4- Consolidation de dettes

*Le consommateur contracte un prêt auprès d'une seule institution financière qui lui permet de regrouper toutes ses dettes au même endroit, simplifiant ainsi les paiements.

*Les intérêts (ex. : 8 à 13 %) seront inférieurs à ceux des cartes de crédit (20-30 %)

*Le dossier de crédit doit être encore potable. Si les banques sentent la soupe chaude, elles exigeront un cautionnement. Un de vos proches devra s'engager à rembourser vos dettes à votre place si vous n'êtes plus capable de le faire.

*Les propriétaires peuvent aussi refinancer leur maison, ce qui réduira les intérêts.
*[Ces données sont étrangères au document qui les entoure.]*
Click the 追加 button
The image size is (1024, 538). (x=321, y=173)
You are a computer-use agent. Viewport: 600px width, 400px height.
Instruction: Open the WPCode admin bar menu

Mais Ottawa a limité la somme maximale du refinancement à 80 % de la valeur de la maison, pour éviter que les ménages utilisent leur maison comme un guichet automatique.

5- Coup de barre financier

*Parfois, un sérieux coup de barre financier peut suffire.

*De son propre chef, ou avec l'aide d'un conseiller budgétaire, le consommateur rééquilibre son budget en réduisant des dépenses.

*Pour réduire ses dettes, le consommateur peut vendre des biens : maison, auto, etc.

*Ceux qui ont des épargnes dans leur REER peuvent retirer des sommes, tout en étant conscients qu'ils hypothèquent leur retraite.